Table 3. Activity thresholds
Threshold Description
ACTIVITYTOTALTIME Controls the amount of time that any given activity can spend from submission to completion, for both execution and queue time. Use this threshold to detect jobs that are taking an abnormally long time to complete.
ACTIVITYTOTALRUNTIME Controls the amount of time that an activity can spend while executing. This time does not include queue time. Use this threshold to detect jobs that are taking an abnormally long time to execute.
ACTIVITYTOTALRUNTIMEINALLSC Controls the maximum amount of run time that an activity can spend running in a particular service subclass. Use this threshold to move an activity to the next service class, based on the activity’s execution time.
CPUTIME Controls the maximum amount of combined user and system processor time that an activity may consume on a particular member during the execution of the activity. Use this threshold to detect and control activities which are consuming excessive processor resources.
CPUTIMEINSC Controls the maximum amount of combined user and system processor time that an activity may consume on a particular member while executing in a specific service subclass. Use this threshold to detect and control activities which are consuming excessive processor resources within the current service class.
DATATAGINSC Controls the data that can be touched or not touched by an activity while running a particular service subclass.
ESTIMATEDSQLCOST Controls DML activities that the query optimizer determines to have a large estimated cost. Use this threshold to predict potentially resource-heavy SQL before it starts executing on the system and identifying poorly written SQL.
SORTSHRHEAPUTIL
Attention: This feature is available in Db2 Version 11.5 Mod Pack 2 and later versions.
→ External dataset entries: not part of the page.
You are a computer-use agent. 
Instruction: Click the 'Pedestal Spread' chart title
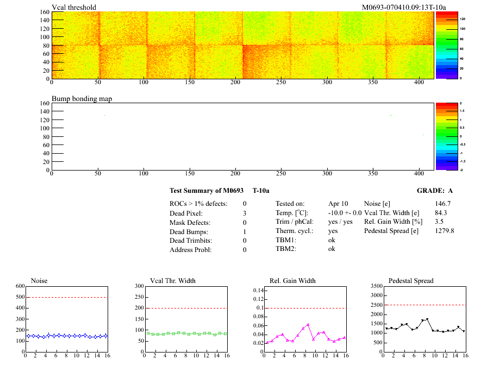(411, 281)
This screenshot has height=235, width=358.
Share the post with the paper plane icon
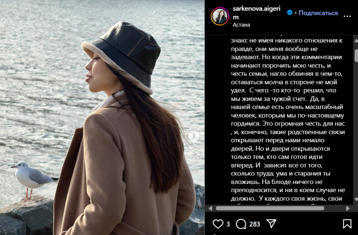[x=271, y=224]
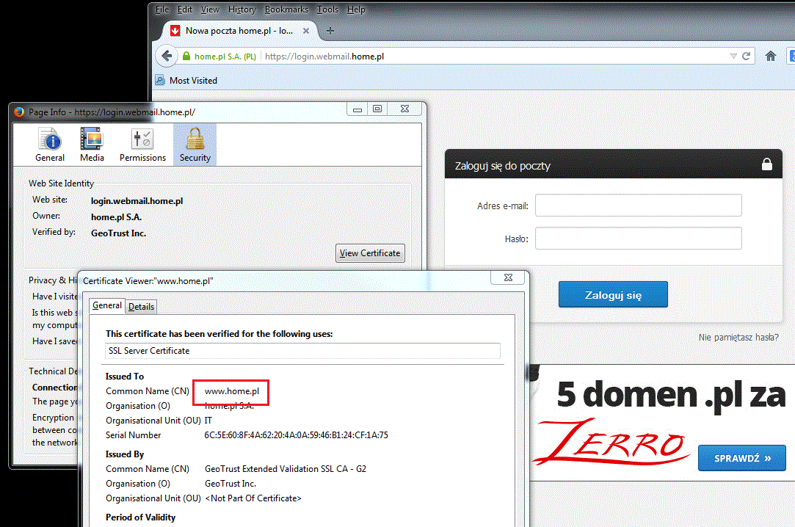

Controls the amount of shared sort memory resources that may be used by an activity. When WLM admission control is enabled this includes memory that the activity is estimated to use since high memory estimates can result in significant queue time. When WLM admission control is disabled, this includes only memory that is actually used by an activity. Use this threshold to detect and control activities with large sort memory requirements and to prevent activities with large sort memory requirements from causing excessive queuing when WLM admission control is enabled.

SQLROWSREAD Controls the maximum number of rows which can be read on any member by an activity. Use this threshold to detect and control activities which are reading an excessive number of rows.
SQLROWSREADINSC Controls the maximum number of rows which can be read by an activity on a particular member while executing in a specific service subclass. Use this threshold to detect and control activities which are reading an excessive number of rows within the current service class.
SQLROWSRETURNED Controls the number of rows returned when executing SQL. Use this threshold to identify when the amount of data exceeds a reasonable volume.
SQLTEMPSPACE Controls the amount of temporary table space a given activity can consume on a member. Use this threshold to prevent certain SQL statements from using up a disproportionate amount of temporary space, impeding the progress of other work.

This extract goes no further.